There'd probably be many jars in the kitchen, of things I fancied buying, ended up buying, and never consumed much of. My current room will be dusty, which means I can't spend time there unless I want another asthma attack. I'd be sleeping in the master bedroom, only with a dead air conditioner.
And the tables would be full of stuff that I can't be bothered to pick up and put away. Every surface, really. Decades-old magazines piled in every corner, no longer organized like I would, because I'd read them anyway, over and over again. What would I do in my free time anyway? I'd look over the house, read the newspaper, go nostalgic about the past, and maybe play The Sims in my now terribly obsolete computer. For hours. And then I'd get frustrated because my game is corrupted again, and then I'll feel bad for myself. So why am I here anyway? I'd ask.
One day I will realize that my house is getting too messy even for me. I will have to store my magazines from the time when Justin Bieber was still king. I will decide to keep some of them in my old room. I will get in there, stacks of Q in tow, and I will take in all the dust, and I will have an asthma attack, a severe asthma attack. And that will be the end of the story.
If my parents are to be believed, I will die alone. They will say that whenever they can. I'd tell them about how my friends are treating me - like shit, really - and they'd tell me that I'm doing things all wrong. I justify my actions, and they'll say that I'm screwing this up. At this rate, they'd always say, nobody will want to spend time with you. You will die alone. A scary thought, but one that's looking all true at the moment.
I'm just 22, but here I am, wondering about where I will end up. I refuse to acknowledge my parents' belief that I screwed up, but I also believe that I screwed up. I shouldn't have gone against the grain, for one. I should've been more forgiving of the people around me. I should've been more malleable and less rigid. Now, I'm getting by, but I spend seven days of the week at home, virtually alone, relying on people halfway around the world for conversation that will never reach the level of understand that you've always hoped to see from the people you deal with in person. And I'd be on Twitter, seeing people invite other people for things. How come I'm never considered? I'd wonder. Well, either I'm not really their priority, I'd continue, or I'm just absolutely repulsive, more repulsive that I know I am. Why else would they not want me around? And then I'd realize that my parents might be right. And I'd resist that notion yet again.

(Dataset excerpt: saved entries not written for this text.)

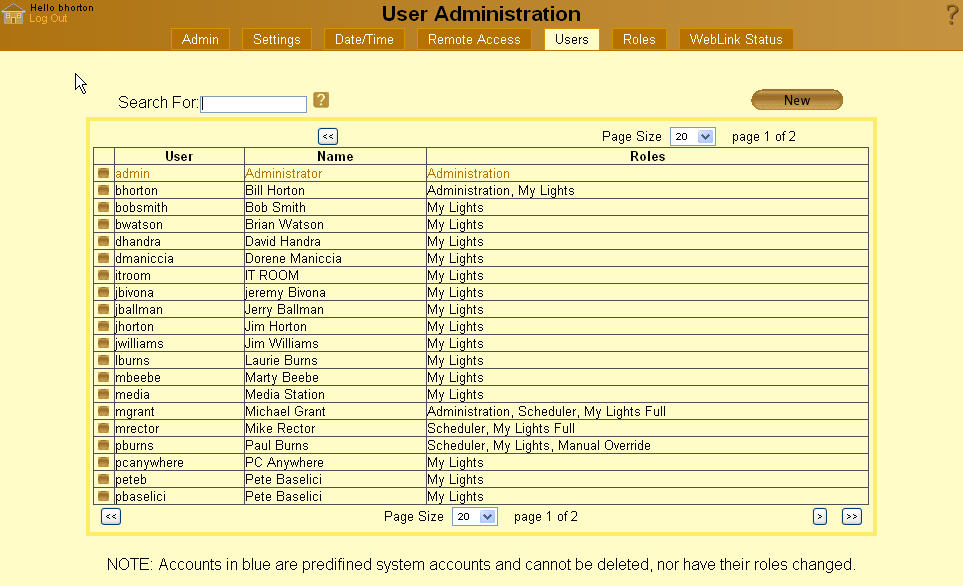The width and height of the screenshot is (963, 586).
Task: Select the folder icon for jhorton
Action: 103,326
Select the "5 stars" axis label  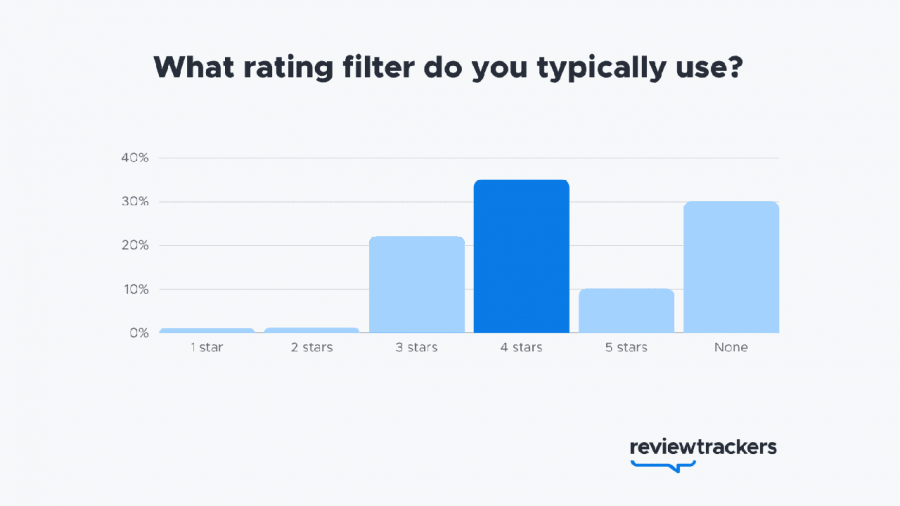[626, 348]
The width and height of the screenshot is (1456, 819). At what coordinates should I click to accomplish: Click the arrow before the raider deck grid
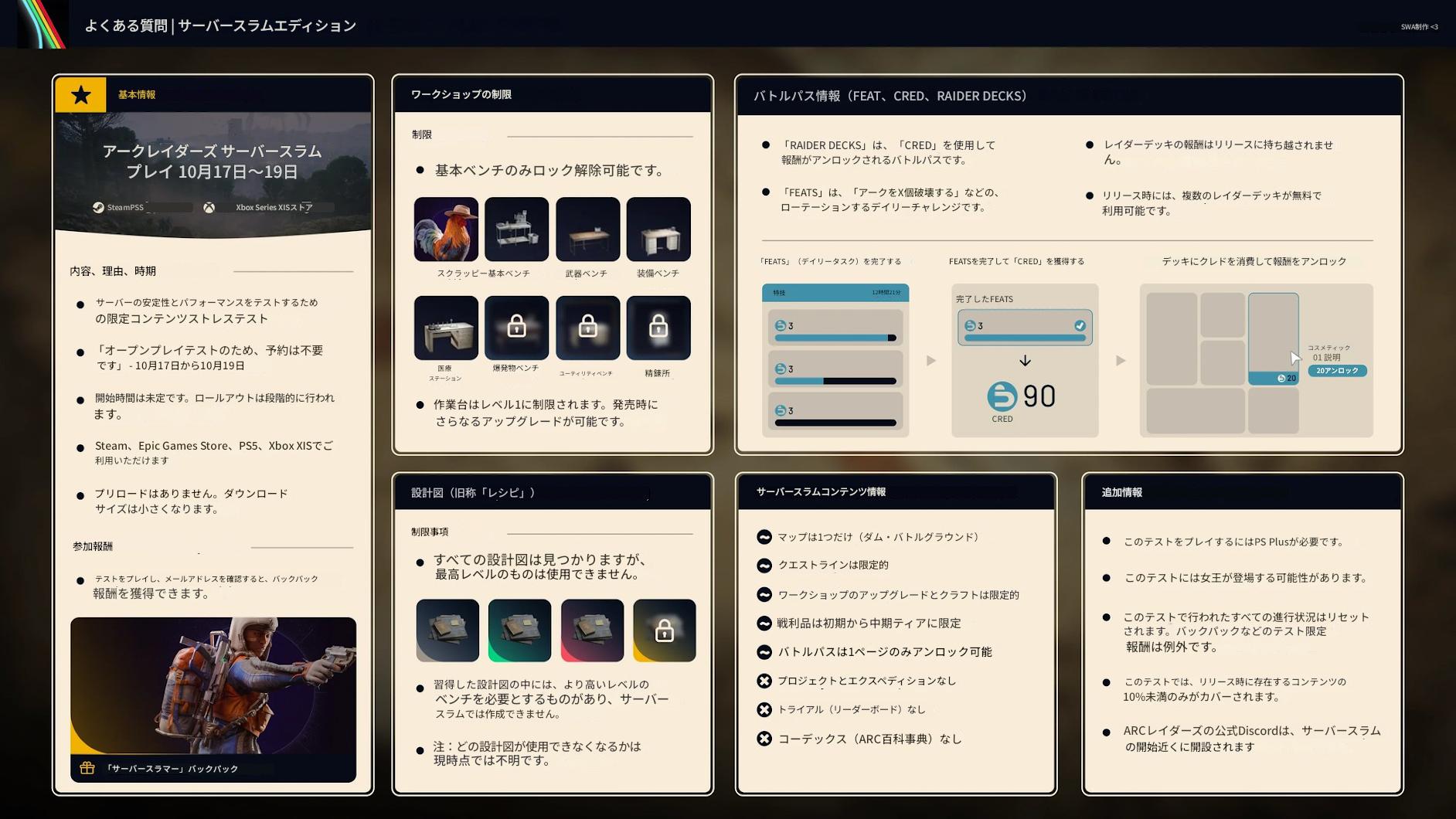[x=1121, y=361]
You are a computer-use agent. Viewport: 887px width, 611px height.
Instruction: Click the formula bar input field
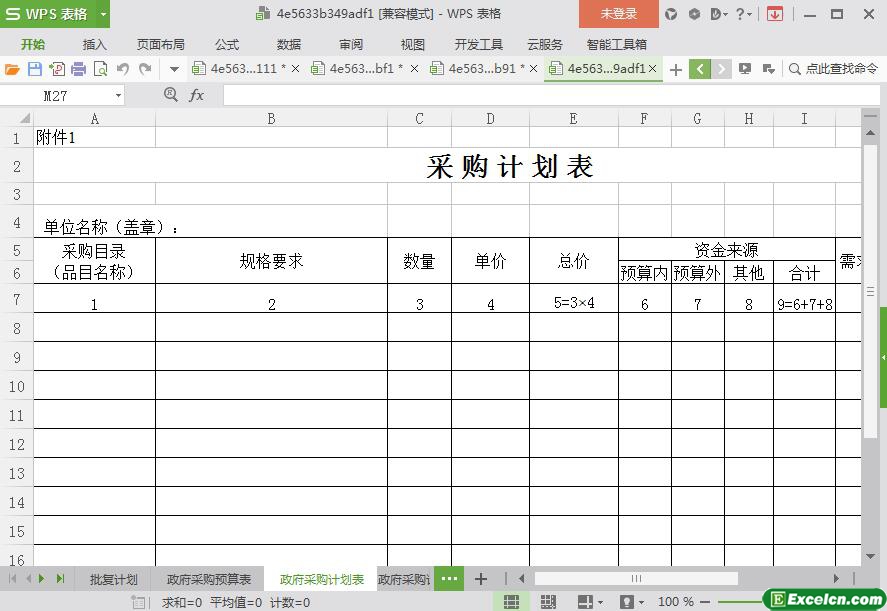pos(540,95)
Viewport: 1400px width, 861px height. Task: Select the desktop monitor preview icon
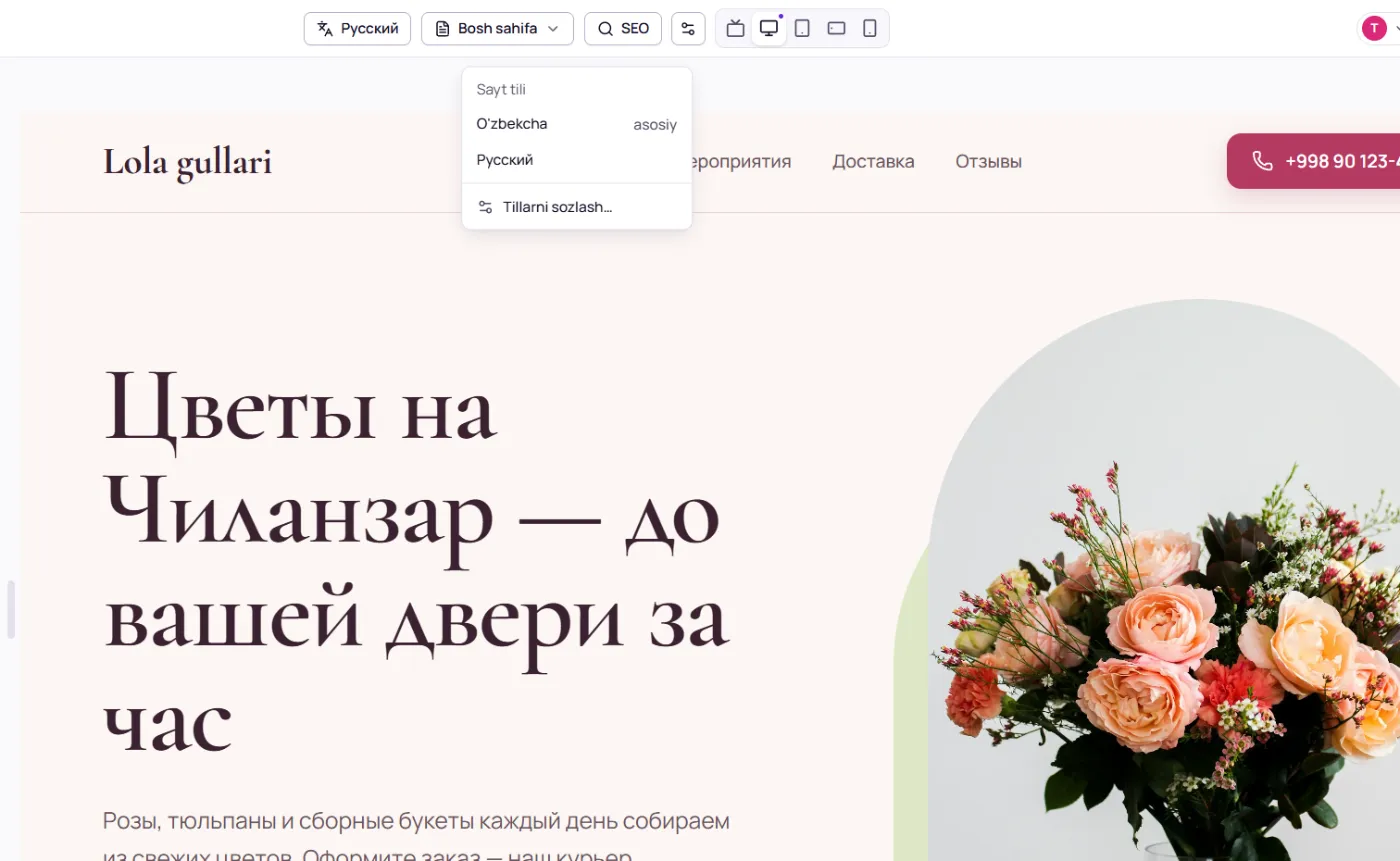(769, 28)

I never understood the need for rules to deal with the world, really. For one, these rules contradict each other. Be yourself, but don't do this because I don't like that. That is the golden rule. Be yourself, but within limits. In other words, be like everybody else. And be confident. There is no room in this world for people like you, Niko - for people who are completely unsure of what they are doing, because that makes for uncomfortable relations.
But they contradict each other, so I've gone about things just winging it, basically. I give others a chance, but I don't get one. I try my best to be good, only to be abandoned midway through the flight. I start friendships but people disregard you anyway, because really, what's the use of getting to know new people when I have people who I already know for the longest time?
My parents think I will reach my 70s alone, and it's all my fault.
I will, however, reach my 70s alone, and blame all of you for not giving me a chance.